> **Request 1**: According to the BHP Billiton remarks, what interim dividend per share was declared?

We always thought we (inaudible) [safety] performance; the reality is that while our injury rates and statistical measures have shown steady improvement we have had 10 fatalities in this fiscal year. There is only one acceptable outcome for us and that is no accidents and no fatalities. All of us at BHP Billiton, from the Board down, are absolutely committed to ensuring that.
Turning to the financial results, you can see that we drove revenues up 15.5% up to $25.5 billion while keeping cost increases to 1.9% net of non-cash costs. I believe that this financial result demonstrates our ability to effectively manage our operations in a way that is focused on achieving great outcomes for both customers and shareholders. Strong cash flow continues to underpin our expansion. This half we have brought on seven major projects across five commodities. We also approved four new projects worth $1.5 billion.
For shareholders our strong cash generation meant that we completed $8.8 billion of a $13 billion buyback program and we declared an interim dividend of US$0.29 per share. This is a 45% increase over last year's interim dividend. In terms of economic overview, while we recognize that there is fluidity and uncertainty in the short-term macroenvironment, we remain convinced that the long-term growth fundamentals underpinned by the [merging] economies are still strong.
As you know, we have been very confident about industrialization taking place in China and India and the impact that this is having on our business. I don't see any change to this long-term outlook and we continue to plan and operate our business on that basis.
Today we also announced a formal takeover offer for Rio Tinto. Three months ago BHP Billiton announced a proposal to acquire our shares in Rio Tinto by way of a scheme of arrangements. I believe that there is widespread support for this compelling logic and the proposal to combine these two great companies and unlock the value that is unique to this combination to both sets of shareholders.
Since we announced the proposal we conducted global roadshows and have met with shareholders of BHP Billiton and Rio Tinto. The response to the proposal has been overwhelmingly clear -- shareholders have understood the compelling logic of the proposal. Despite these responses we have had no success in trying to engage with the Rio Tinto board on our proposal.

> **Request 2**: Copy the listing below word for word, from its start through the line that contains "[x=58, y=65]", with both ends included and the pictures left out.

[Listing for finding displayed items]
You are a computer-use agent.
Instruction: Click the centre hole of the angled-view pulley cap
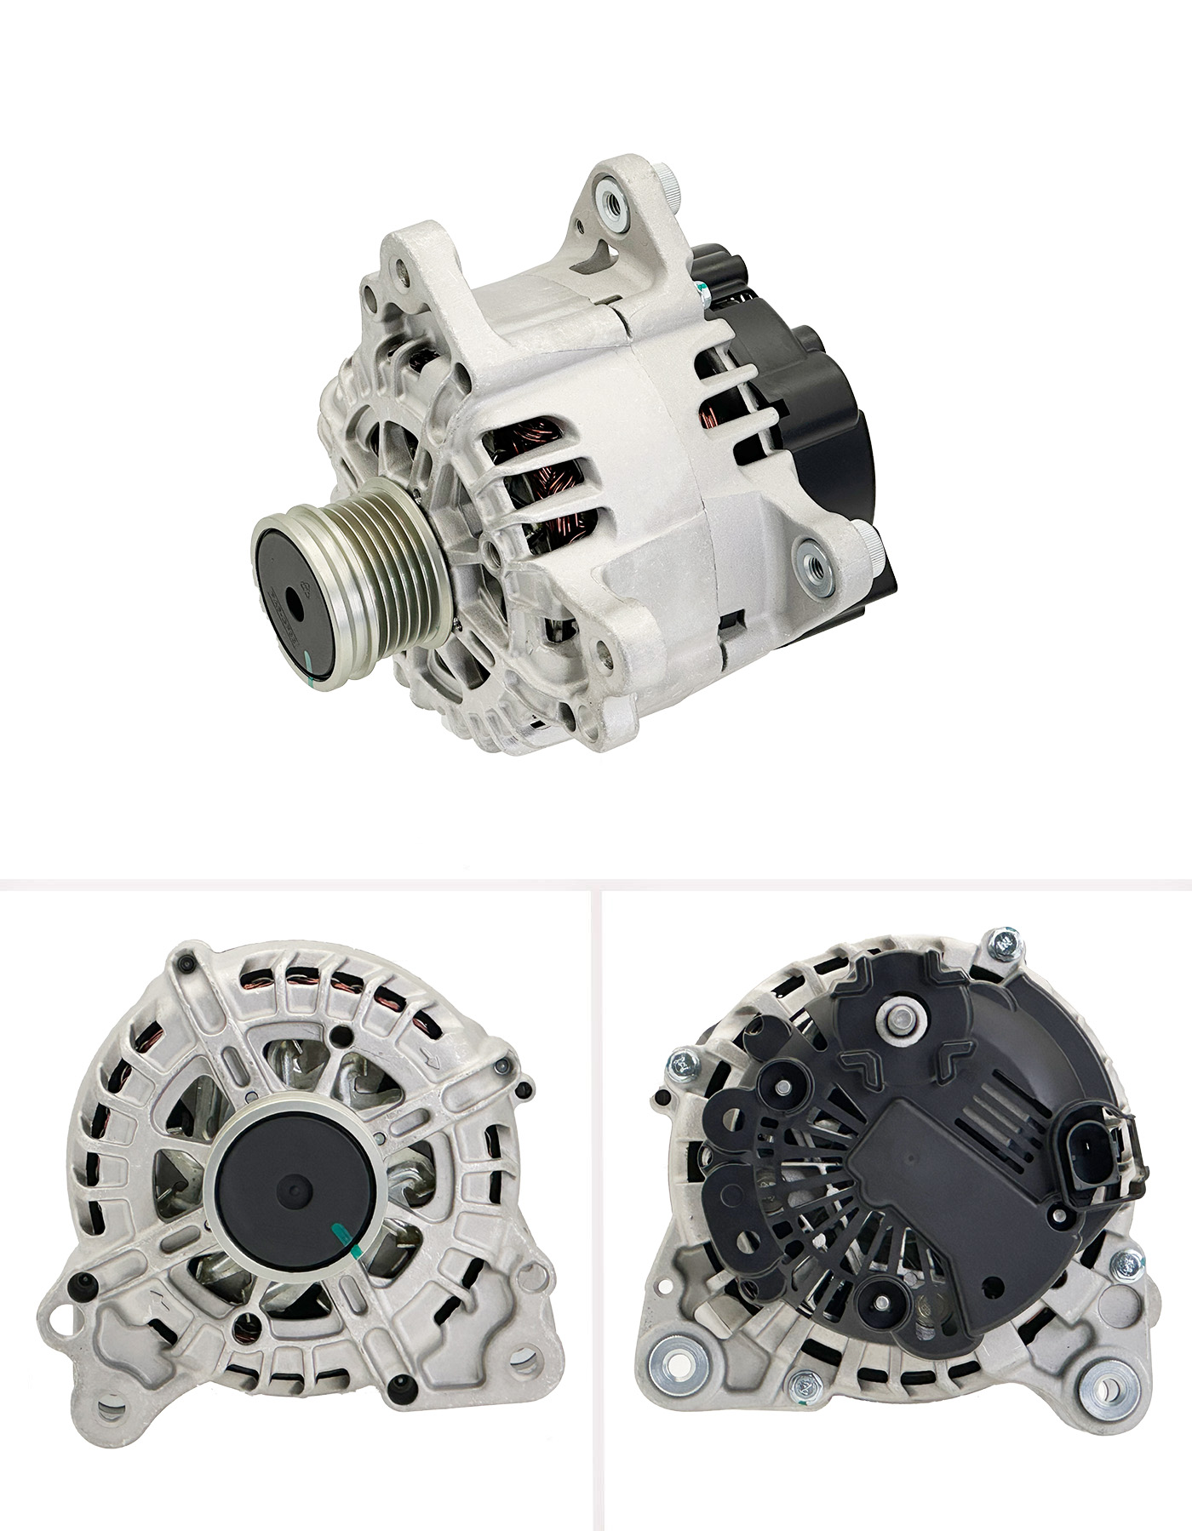(299, 593)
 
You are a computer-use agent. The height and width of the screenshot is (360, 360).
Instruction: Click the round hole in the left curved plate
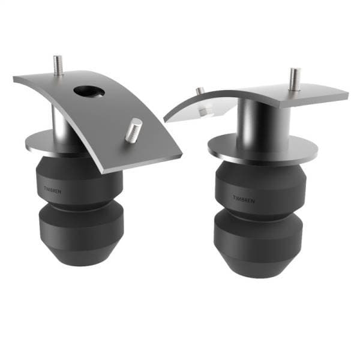[x=89, y=92]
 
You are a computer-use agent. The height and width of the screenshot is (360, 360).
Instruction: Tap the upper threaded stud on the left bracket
[x=58, y=65]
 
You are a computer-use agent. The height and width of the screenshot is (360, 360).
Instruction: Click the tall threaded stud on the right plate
[x=294, y=79]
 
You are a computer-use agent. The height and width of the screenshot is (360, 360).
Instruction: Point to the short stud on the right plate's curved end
[x=200, y=91]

> **Written solution 1**: US$0.29 per share.

> **Written solution 2**:
You are a computer-use agent.
Instruction: Click the centre hole of the angled-view pulley cap
(299, 593)
 
You are a computer-use agent. The height and width of the screenshot is (360, 360).
Instruction: Click the round hole in the left curved plate
[x=89, y=92]
 
You are a computer-use agent. The height and width of the screenshot is (360, 360).
Instruction: Tap the upper threaded stud on the left bracket
[x=58, y=65]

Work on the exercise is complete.